Green had never felt the pull of any religion in his life, but there, in that moment, he thought he knew what that pull must feel like.

This person didn’t need to be told about the voice of the acorn. She spoke with the same voice.

Valentina’s attention seemed far away, then refocused on her listener. Her mind returned to the little cabin, shifting back to the present moment.

“No, things are not meant to be in the way I believe that phrase is commonly used. That is, meant for us because of some special merit or grace we possess. And yet, the idea that human purposes are the only purposes with weight and worth and meaning is manifestly absurd.”

“So,” Green said tentatively. “What does all of that mean for me? What are you saying?”

Valentina thought a moment.

“I am saying it would be…professionally irresponsible of me to allow you to be eaten tonight.”

“Okay. Good start. I guess. Honestly, I was planning to be a hundred miles from here before it gets dark. I also don’t plan to be eaten.”

“Leave? You would abandon your current path entirely due to the mishaps of a single night?”

“Lady, you weren’t there. Nearly getting my head bitten off by a thing I could hear inside my head is not just a mishap.”

The wolf’s voice still echoed in his thoughts.

Not-man.

“Ms. Blackwood will do, thank you. You said you intended to be here. Did you have a goal in mind beyond simply being here?”

“Well, no, not really. I kinda assumed just being here would be enough of a challenge and it turns out I was underestimating.”

Valentina retrieved her cup and studied her coffee.

“And how long are, or were, you planning to face the challenge of being here in the mountains?”

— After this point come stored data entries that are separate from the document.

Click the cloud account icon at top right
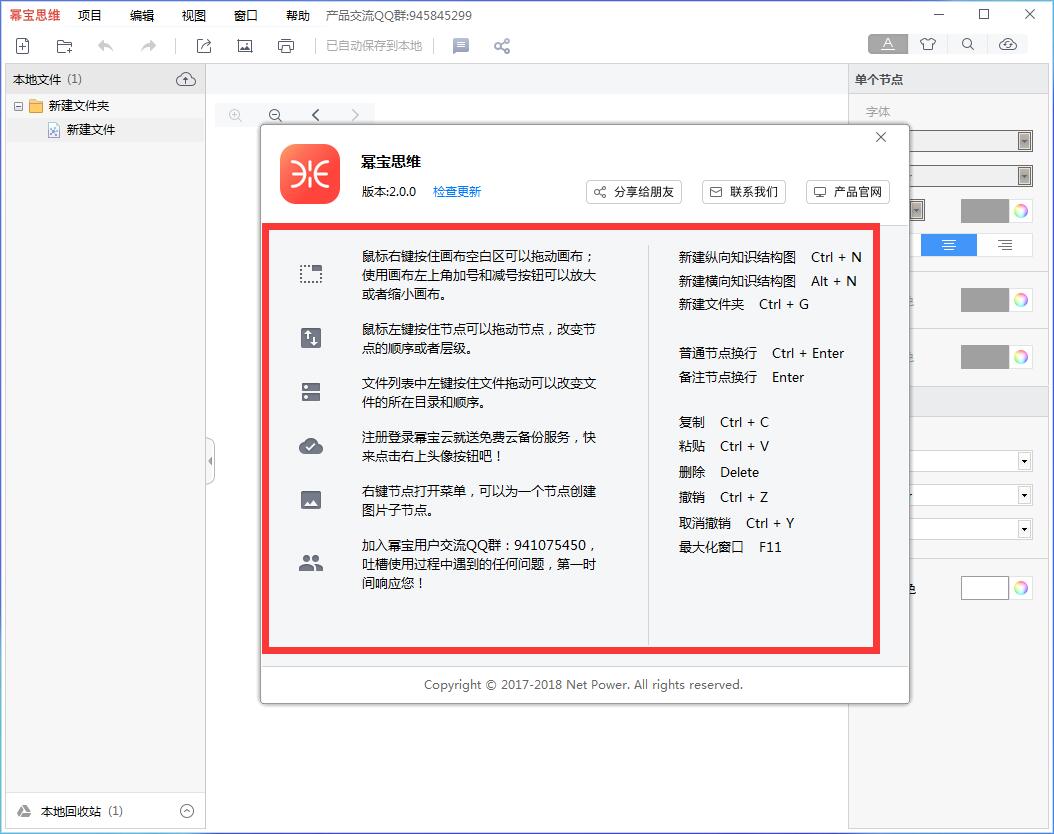The width and height of the screenshot is (1054, 834). coord(1008,44)
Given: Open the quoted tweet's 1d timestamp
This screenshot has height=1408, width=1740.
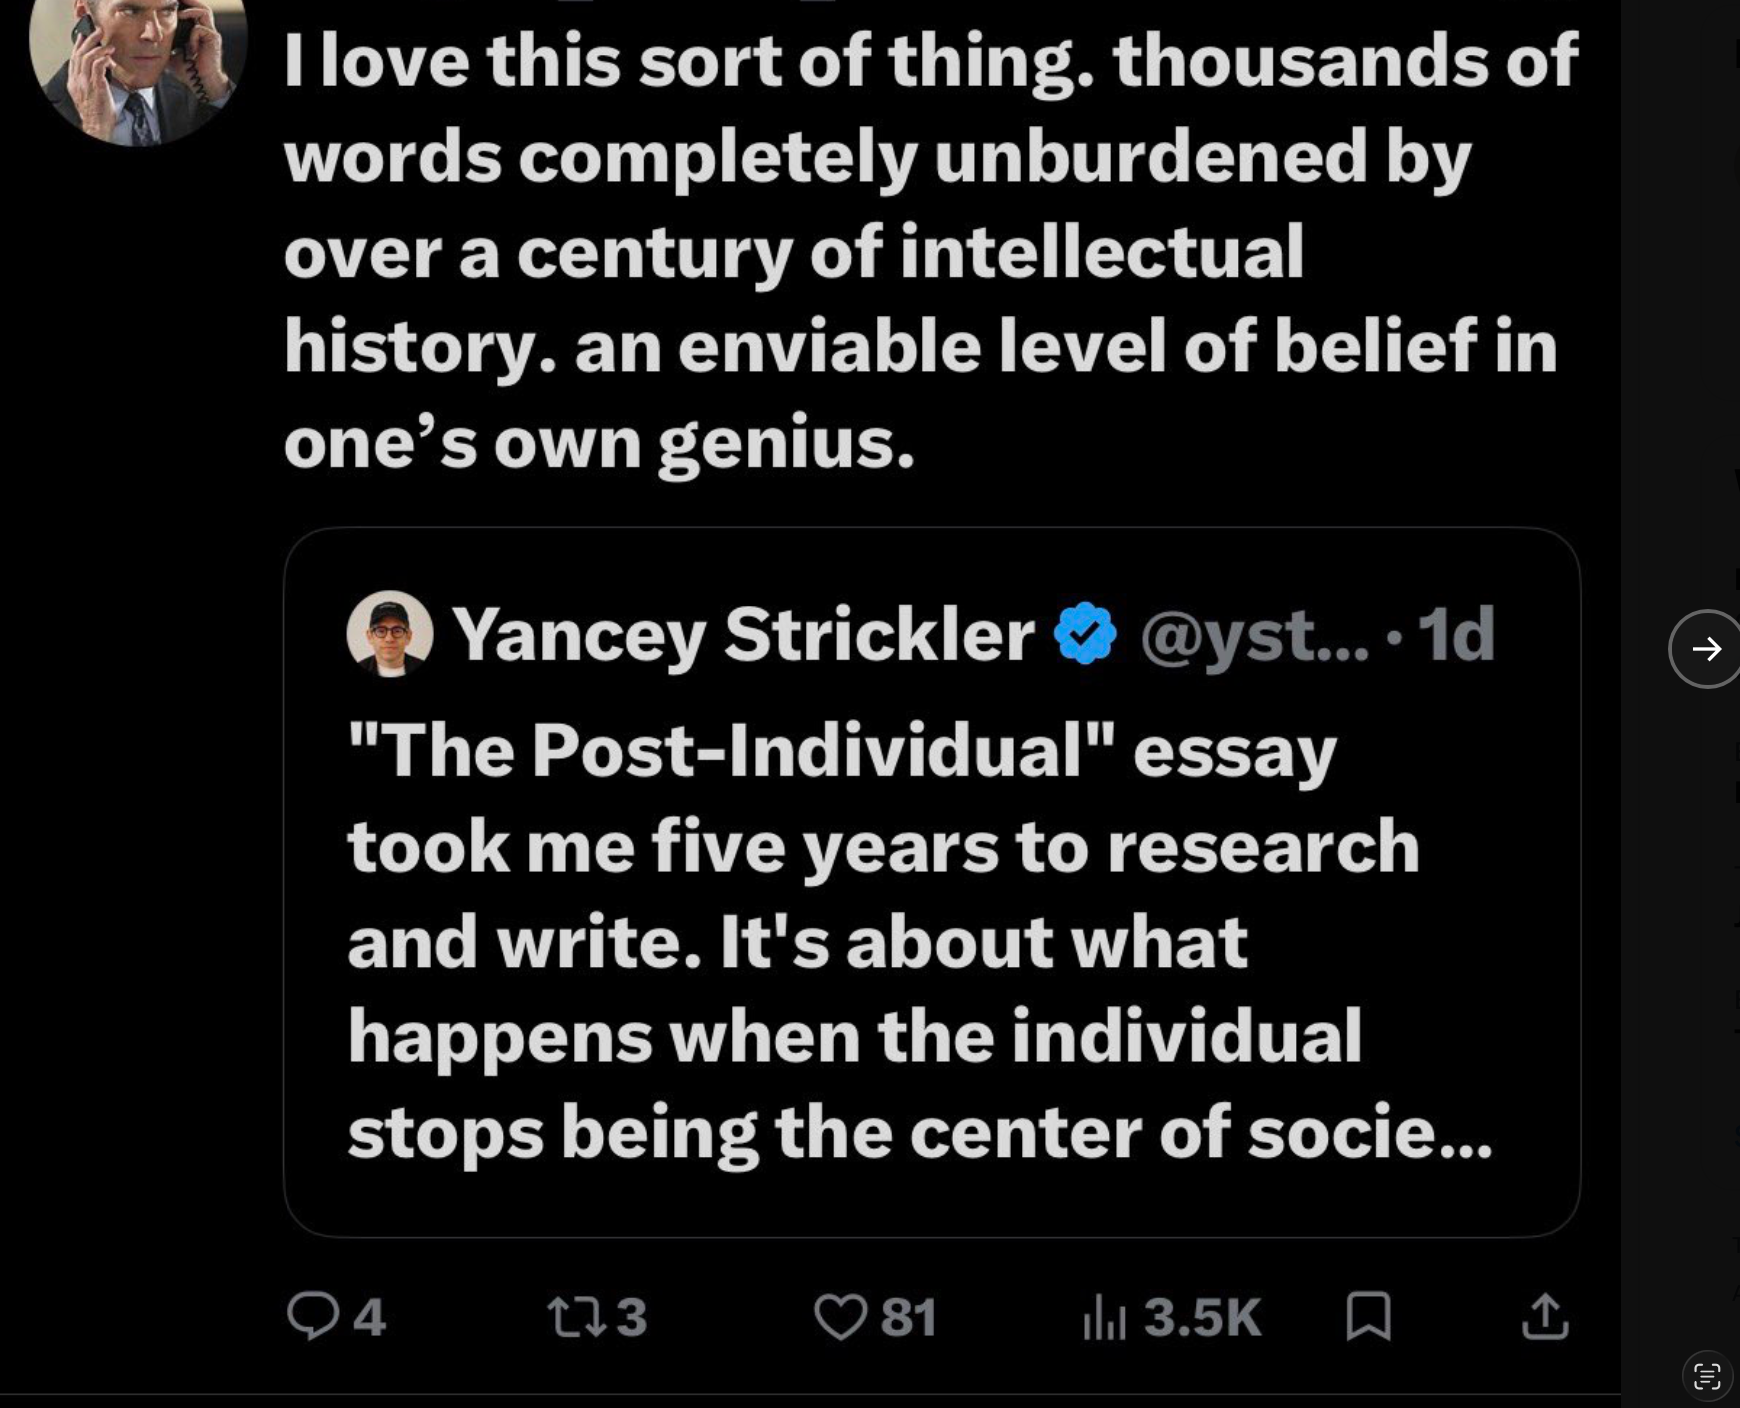Looking at the screenshot, I should 1455,634.
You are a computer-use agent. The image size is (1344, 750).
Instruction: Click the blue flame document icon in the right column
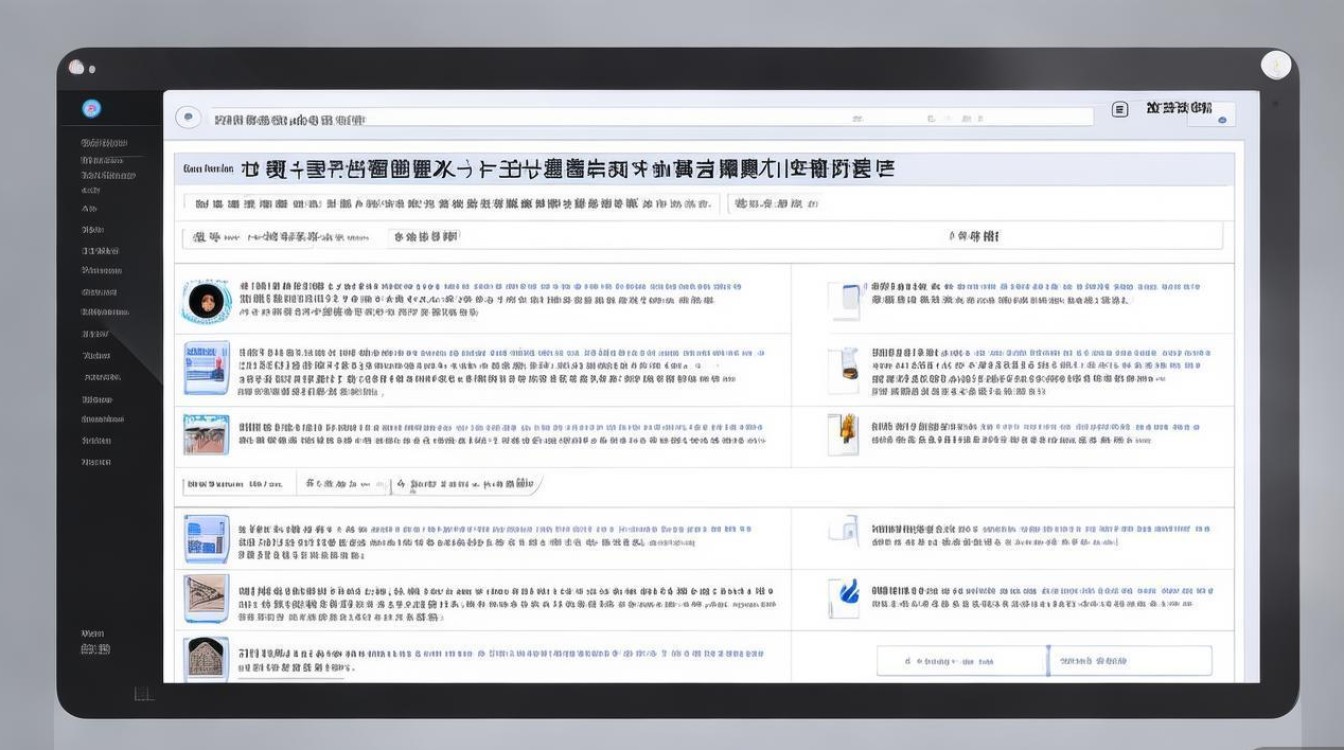coord(843,596)
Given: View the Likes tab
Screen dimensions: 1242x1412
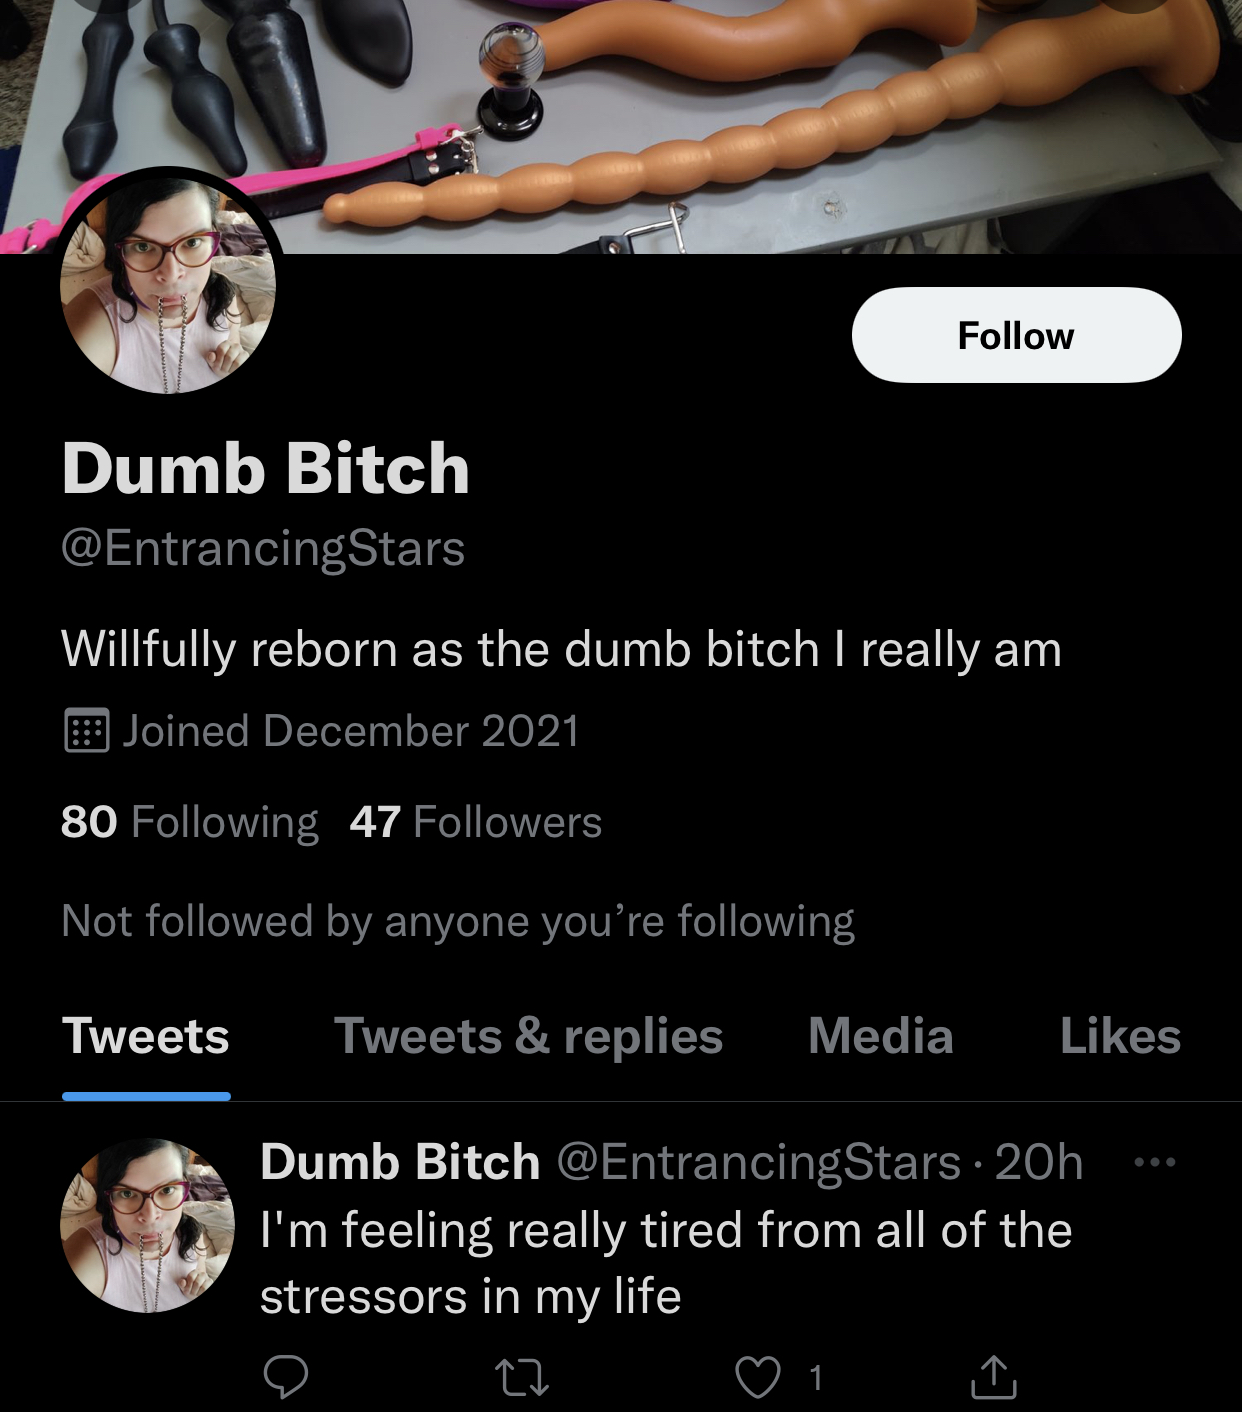Looking at the screenshot, I should click(1120, 1036).
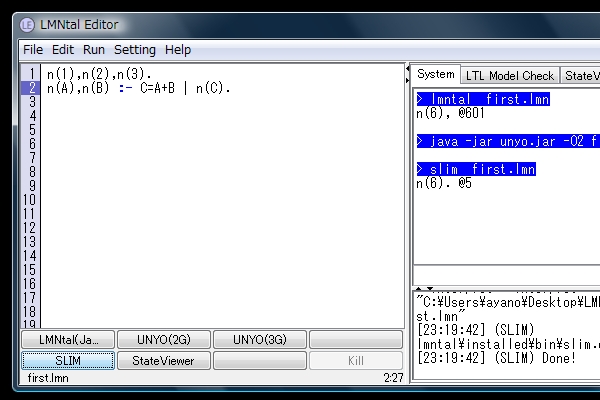Screen dimensions: 600x400
Task: Launch StateViewer from bottom button row
Action: coord(164,360)
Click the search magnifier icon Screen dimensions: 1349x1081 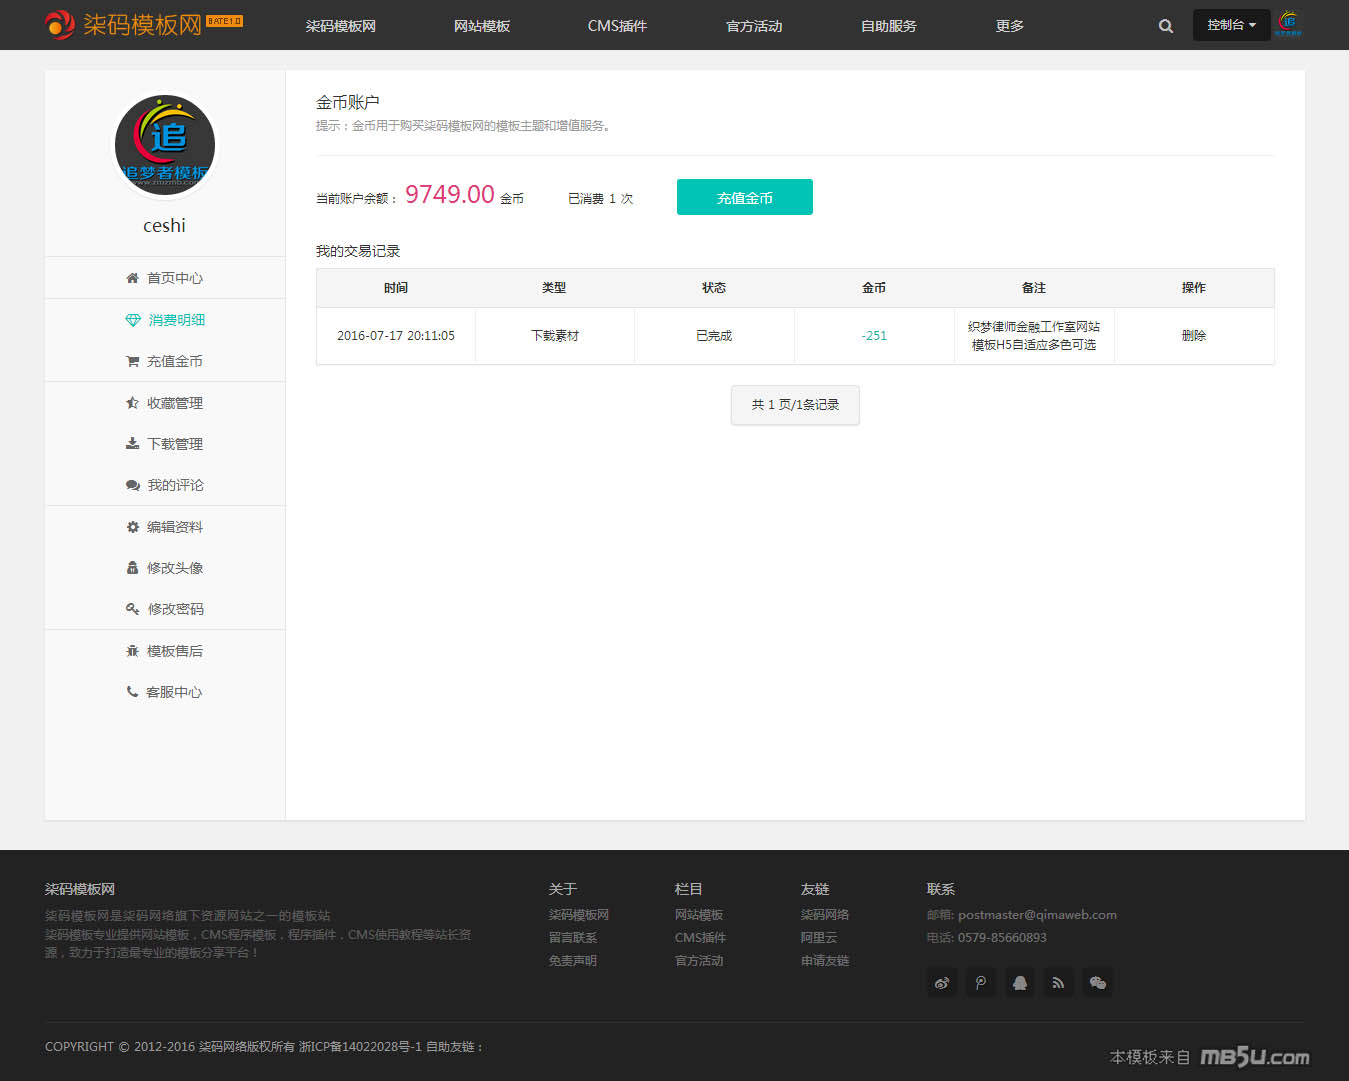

“For the foreseeable future.”

He answered quickly and instantly distrusted the words. That was the acorn’s answer. The acorn he still hadn’t mentioned to Valentina. The acorn that had been by his side since his near death. The acorn that he couldn’t even define for himself.

“Mr. Green, I find myself in the uncomfortable and presumptuous position of feeling I know what you, a near stranger, should be doing with your time. ‘Should’ is by its very nature a treacherous and untrustworthy word, but if you are interested, I’ll risk overstepping and speak my thoughts plainly. ”

The offer felt like a trap.

But her bait, the chance to shrink the towering unknown crushing his bones, was too tempting to resist.

“Yes, God, please. At this point, I’ll take anything.”

“You may want to reserve your judgment on that, but so be it. Come over here.”

Valentina stood and returned to the table with the giant moth.

He followed.

“Describe what you see, Mr. Green.”

The smell hit him first. It was like burnt dust, that domestic brimstone scent of the first time the furnace kicks on in late autumn. It was old books and mildewed paper. Kitchen scraps and dog breath.

He looked hard at the moth and searched for words.

It was monstrous, but it wasn’t threatening. It was still and silent and approachable. And, somehow, to his own surprise, he found the creature oddly beautiful.